**Records from a dataset:**
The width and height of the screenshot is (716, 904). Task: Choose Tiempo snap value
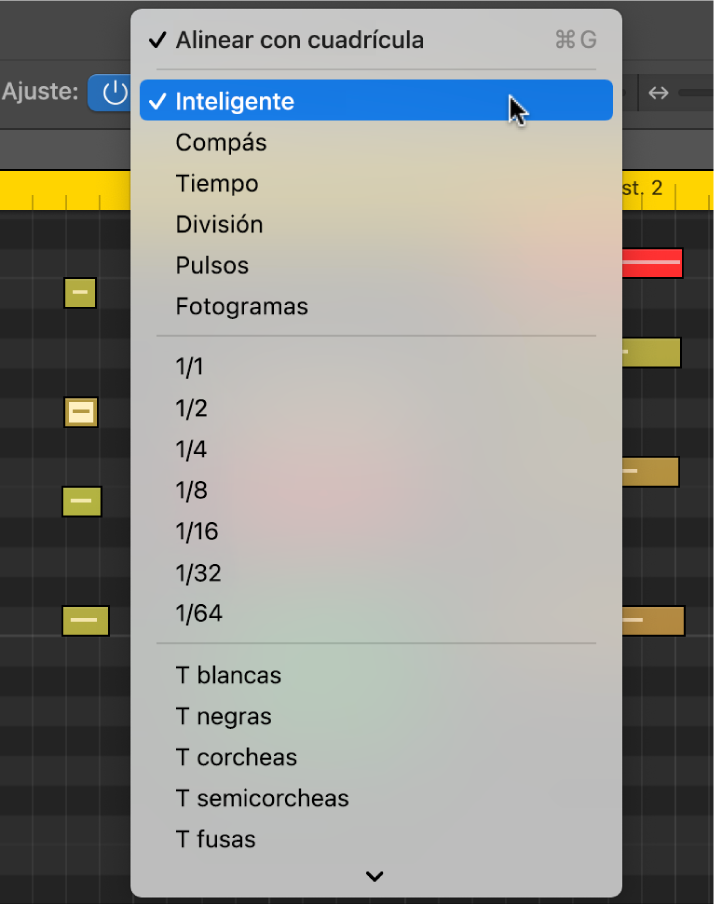coord(217,183)
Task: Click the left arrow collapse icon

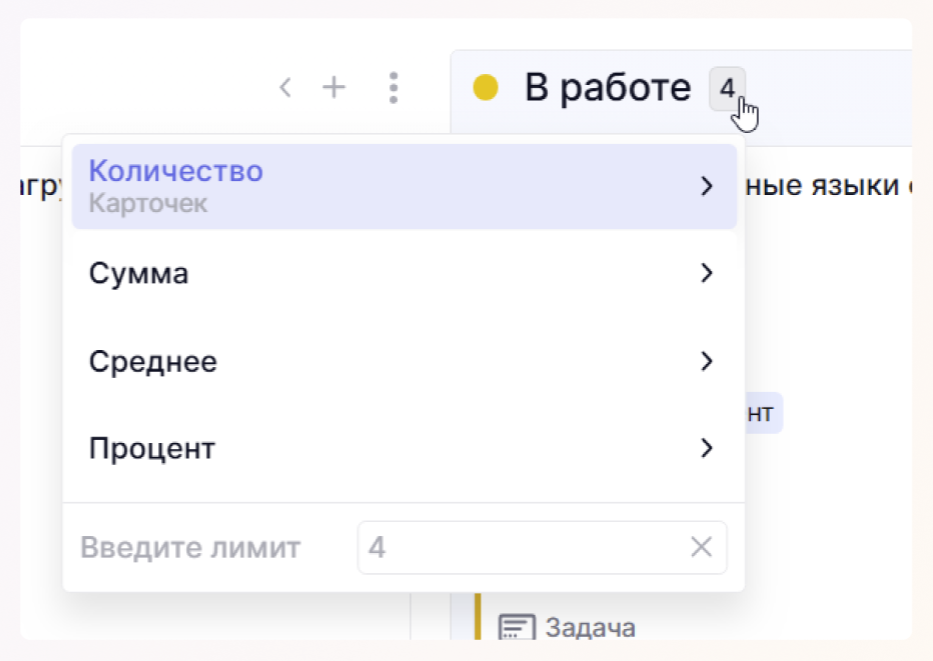Action: click(x=286, y=88)
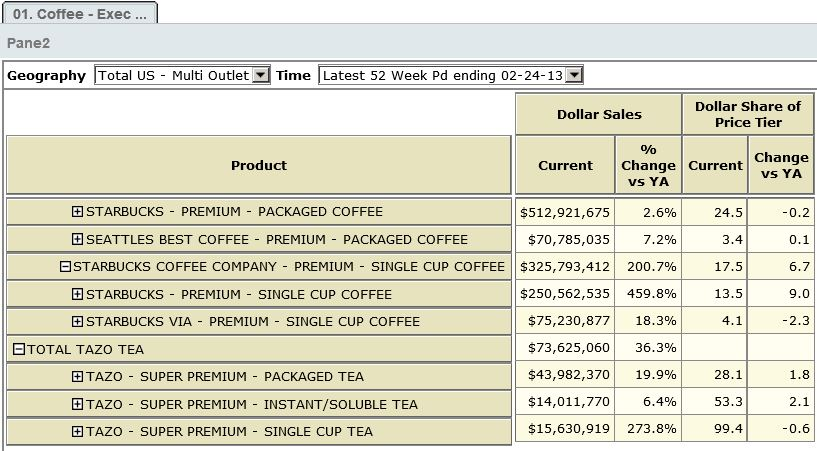
Task: Expand Tazo Super Premium Instant/Soluble Tea row
Action: click(78, 405)
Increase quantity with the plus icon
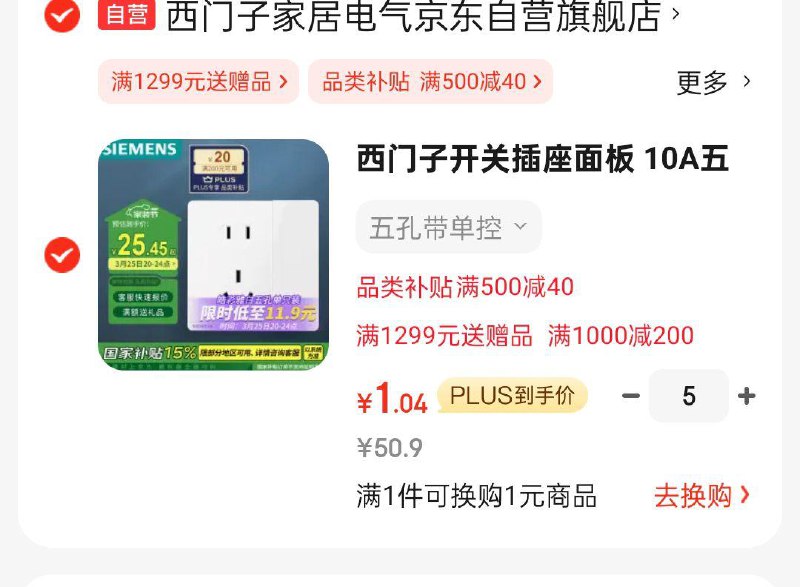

**YOUR OBJECTIVE:** Your answer must be the lines from the one containing "Task: Click the left arrow collapse icon" through the last line of the records, both included, written out exactly and without pictures.

**YOUR RESPONSE:**
Task: Click the left arrow collapse icon

Action: click(x=286, y=88)
Task: Expand Tazo Super Premium Instant/Soluble Tea row
Action: click(78, 405)
Increase quantity with the plus icon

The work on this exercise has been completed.